Economics, on the other hand, refers to the branch of social science that studies the activities related to the economic system of a society viz production, consumption, and distribution of resources.
Comparison Table Between Politics and Economics (in Tabular Form)
Parameter of Comparison | Politics | Economics |
---|---|---|
Meaning | It is the act of organizing a society using power or authority. | It is an offshoot of social science concerned with the study of the material conditions of a society. |
Orientation | It is practice-oriented. | It is theory-oriented. |
Relation to resources | It is concerned with the ‘authoritative allocation of resources’ in a society. | It is concerned with the availability and management of resources in a society. |
Function | It is a social activity that involves representation and reconciliation of diverse conflicting interests by providing them with a share in power according to their relative importance in the society. | It studies the production, consumption and distribution of resources, market interactions, and effects of those interactions and so on. |
Actors involved | Individual Politicians, Political parties and Pressure groups, and so on. | Economists |
What is Politics?
It is described as the act of organizing a society through the exercise of power or authority. The term has been derived from the Greek word Politicos which means ‘related to citizens’.
It is a multidimensional term that has been defined using different connotations. Positively, it is defined as ‘conflict resolution’ or ‘collective decision-making’. Descriptively, it is defined as the science or art of government or ‘allocation of scarce resources’. And negatively, it is defined as a field of manipulation or deception.
As ‘conflict resolution’ or ‘collective decision-making’, Politics involves the representation and reconciliation of diverse interests by giving them a share in power in proportion to their relative importance in the society.
As the science and art of government, it is found in the formal structures of governance viz the legislature, the executive, and the judiciary.
And as manipulation or deception, Politics can be found in all forms of social interactions that involve a struggle for power.
Nonetheless, certain characteristics of politics are common in all the above-mentioned definitions:
- Politics is an activity.
- Politics is a social activity that is it transpires out of association between or among people.
- Politics emerges out of the existence of diverse opinions, interests, needs, and wants.
- Politics exists where there is a competition or clash among these diverse interests, opinions, wants, or needs. If there is no conflict, there is no politics.

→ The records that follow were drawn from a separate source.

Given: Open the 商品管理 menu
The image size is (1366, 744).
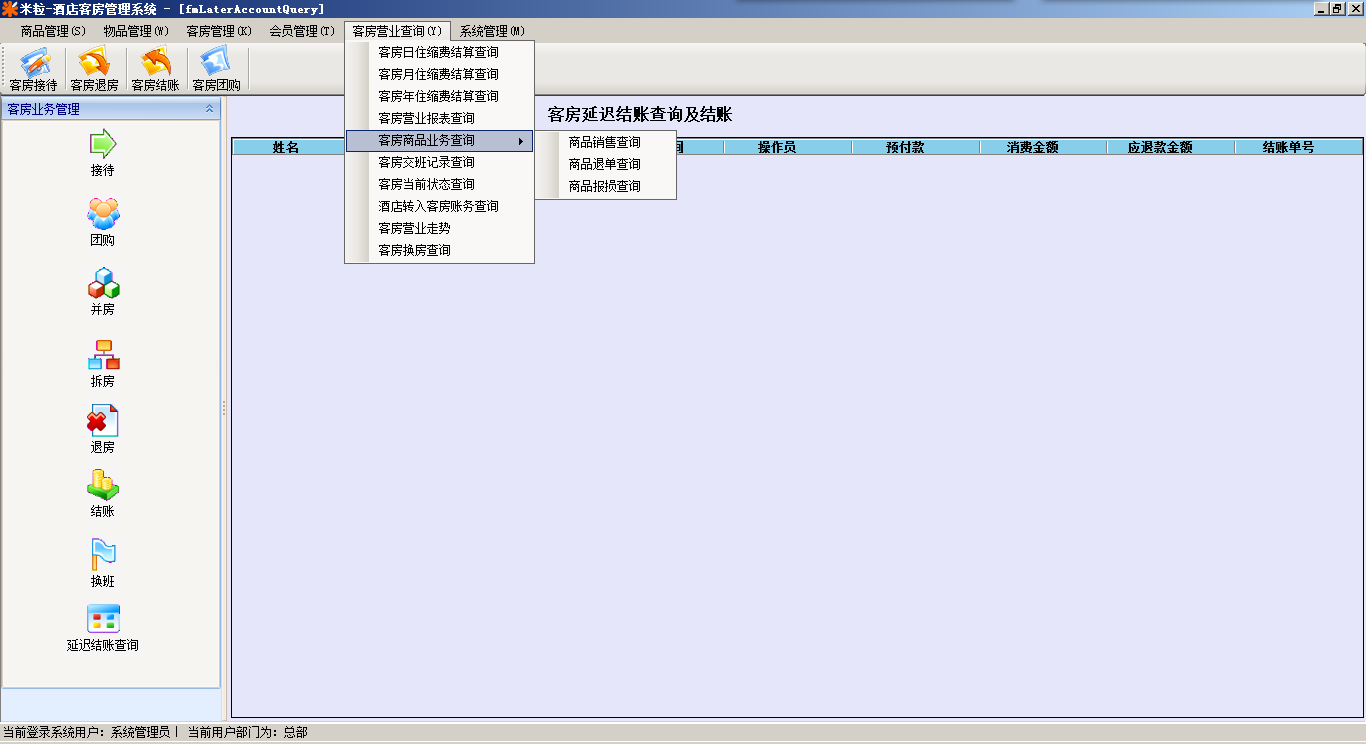Looking at the screenshot, I should (52, 31).
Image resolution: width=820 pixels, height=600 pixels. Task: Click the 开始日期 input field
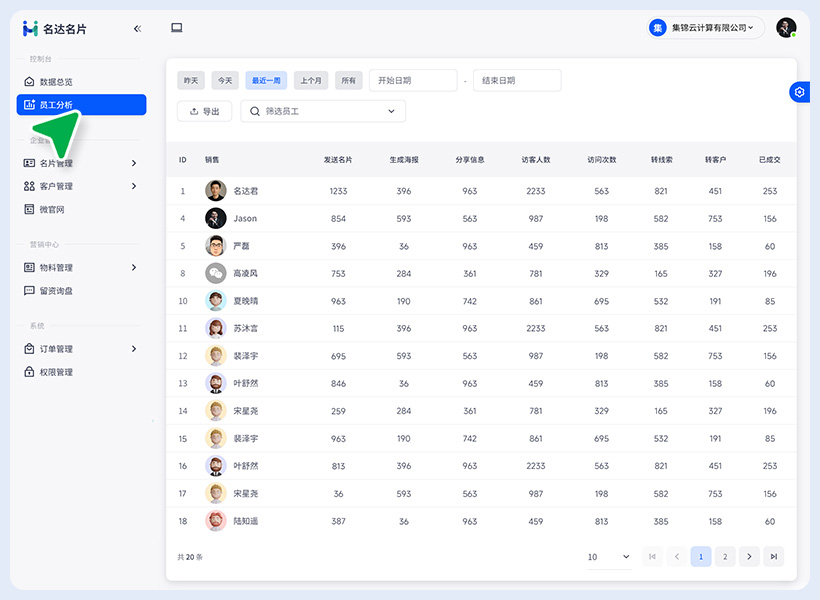pyautogui.click(x=413, y=81)
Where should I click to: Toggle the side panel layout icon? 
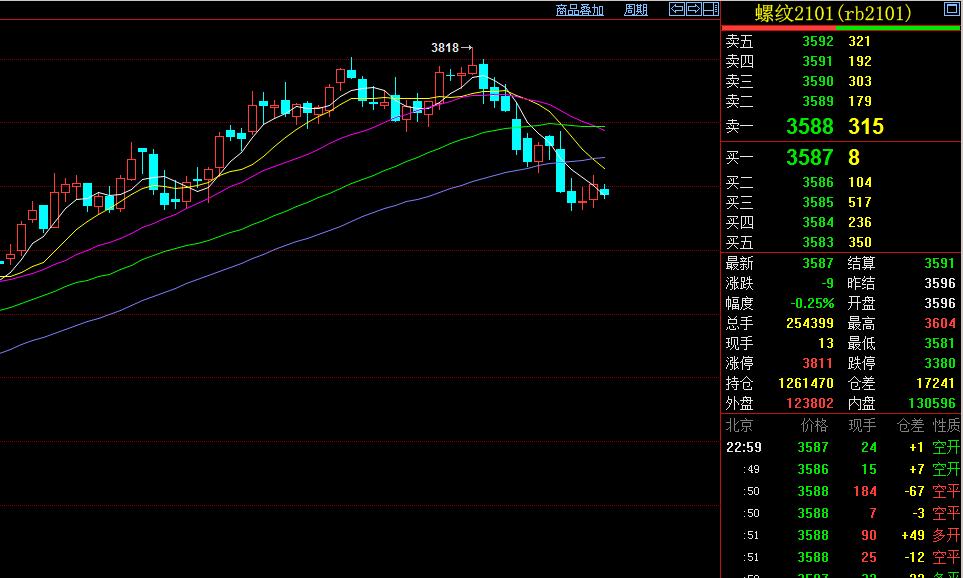coord(709,9)
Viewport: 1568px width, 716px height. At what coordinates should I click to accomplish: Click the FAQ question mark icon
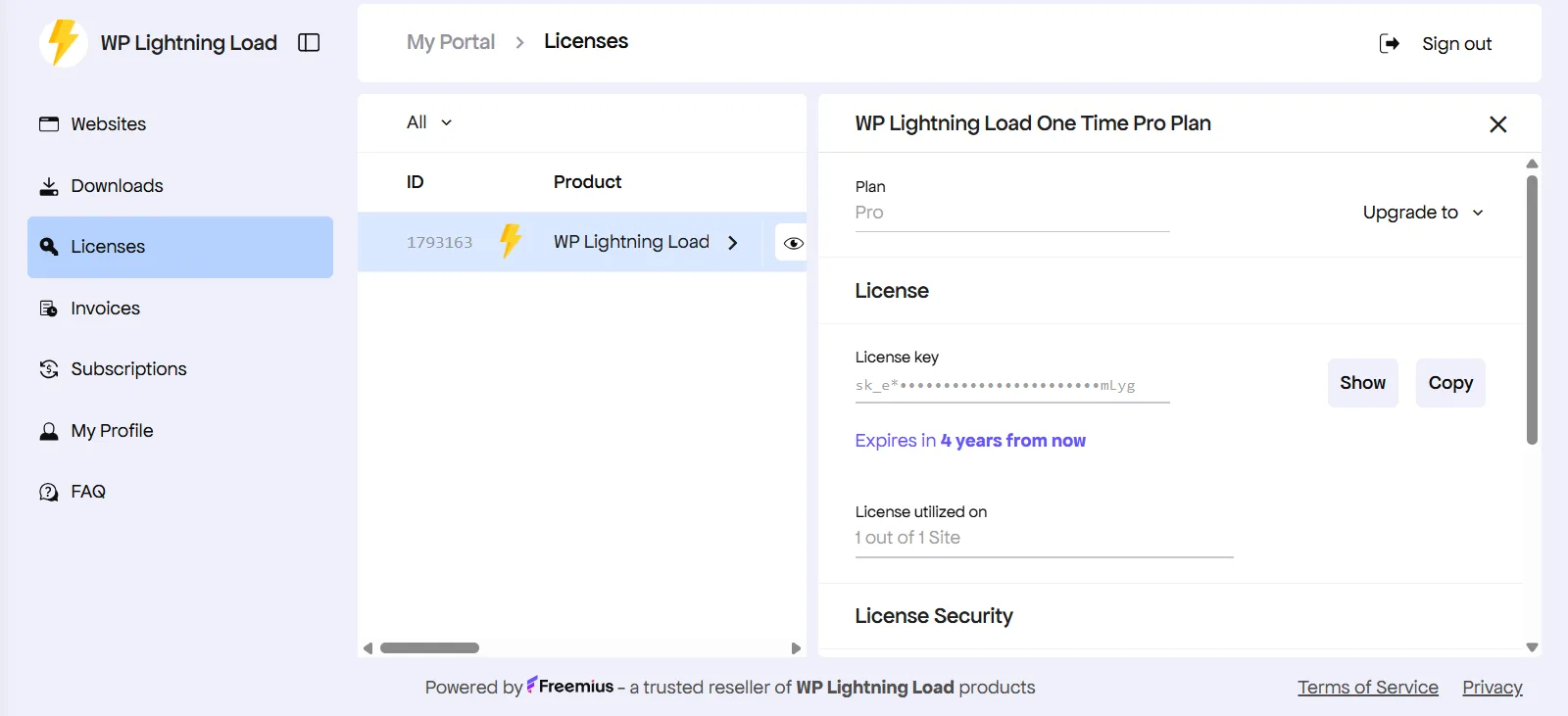pyautogui.click(x=48, y=492)
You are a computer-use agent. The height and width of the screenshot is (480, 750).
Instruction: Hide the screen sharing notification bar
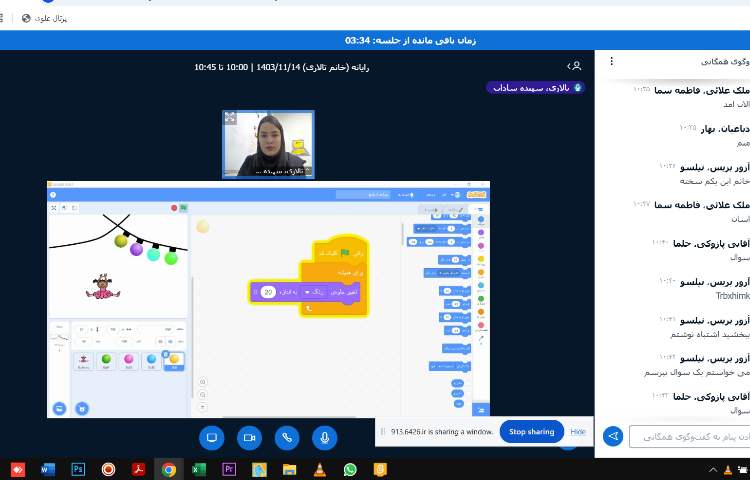coord(578,432)
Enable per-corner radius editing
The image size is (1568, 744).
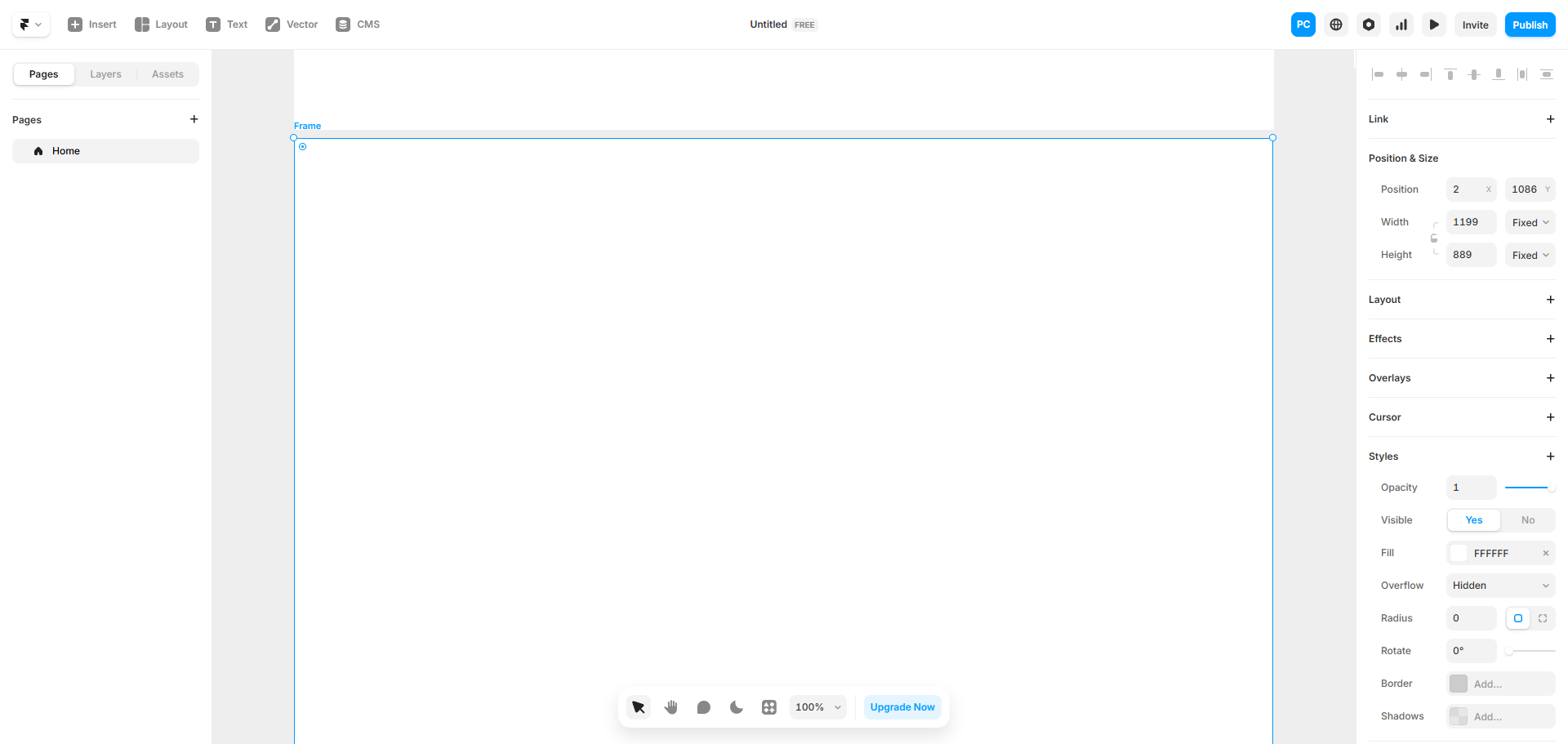(1543, 618)
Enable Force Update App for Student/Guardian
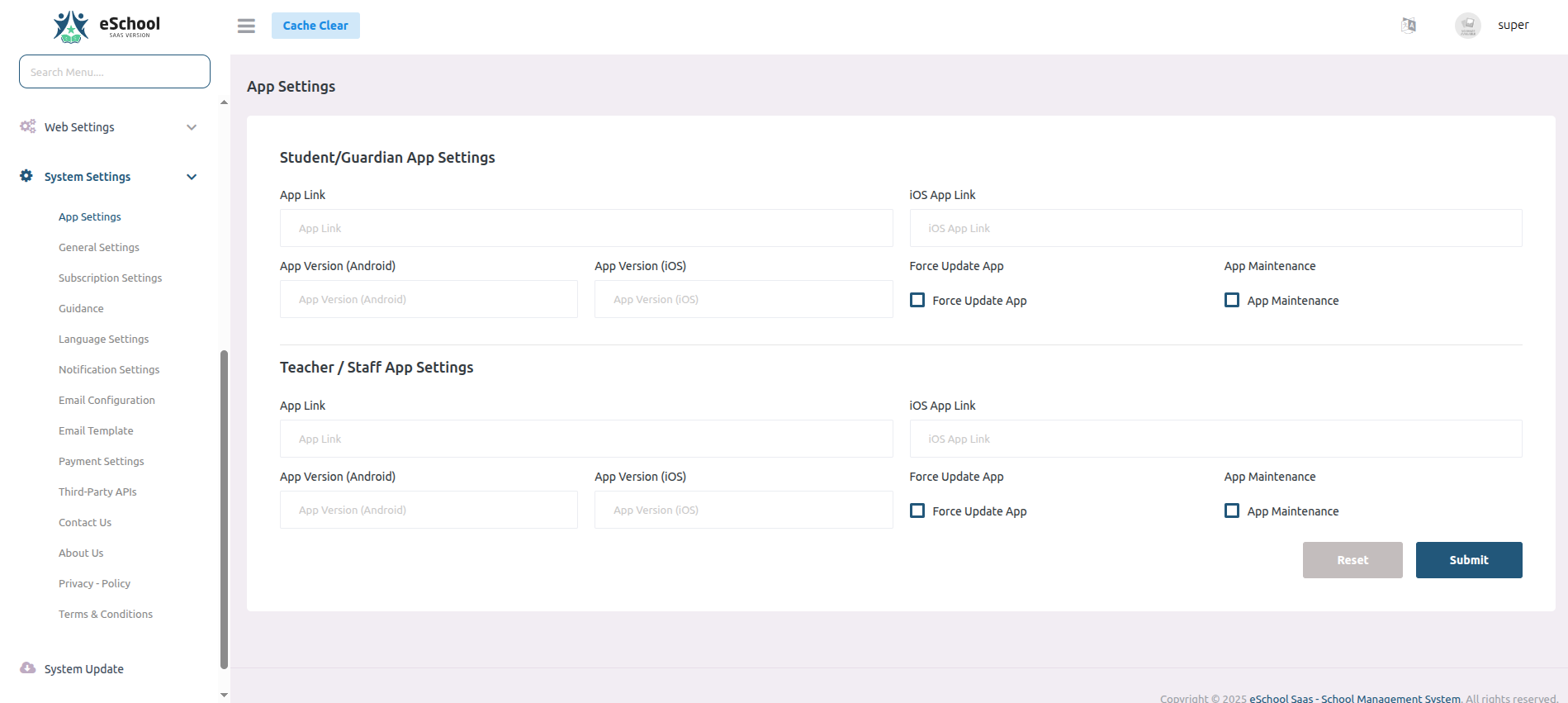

- And finally, Politics is about the search for resolution of these conflicts and taking decisions accordingly that are binding on the whole society.
It is a branch of social science that is concerned with the study of the material conditions of a society. These include production, consumption, and distribution of resources, demand and supply, and so on.
As a discipline, it employs scientific methods to study how individuals, groups, organizations, and society at large make use of scarce resources to meet its ends.
Three questions are most pertinent to the discipline:
- What leads individuals to exchange resources that are limited?
- How producers and consumers conduct themselves in a market arena and how their interactions lead to mutually favourable exchange?
- How can the government compensate for the limitations of the market to make exchanges mutually favourable for producers and consumers?
To deal with these questions, Economists try to:
- Observe, describe, and measure the changes in market exchanges over time.
- Expound the effects of market interactions like the creation of costs that mutually benefit the buyer and seller.
- Propose and develop a hypothesis and use models e.g. demand-supply model to test those hypotheses.
- Collect data from real-world events and put them into models to check the validity of those models.
- And finally, predict the future behaviour of economic variables based on those models.
These questions are dealt with at two levels based on which the discipline has developed two branches:
- Macroeconomics: It observes, analyses, and describes the economy as a system of interactions between production and consumption, utilization of resources like land, labour and capital, economic growth, inflation, and public policies that affect the wealth of a nation.
- Microeconomics: It observes, analyses, and describes the basic constituents of the economy like economic agents, the interaction between those economic agents, and the outcome of such interactions.
Conclusion
Both Economics and Politics are indispensable components of a society. It is the interrelation between them that makes a society to function and develop. Economics is concerned with the availability of resources in a society. Politics, on the other hand, relates to the ‘authoritative allocation’ of those resources in a society. Consequently, both of them are necessary to run a society successfully.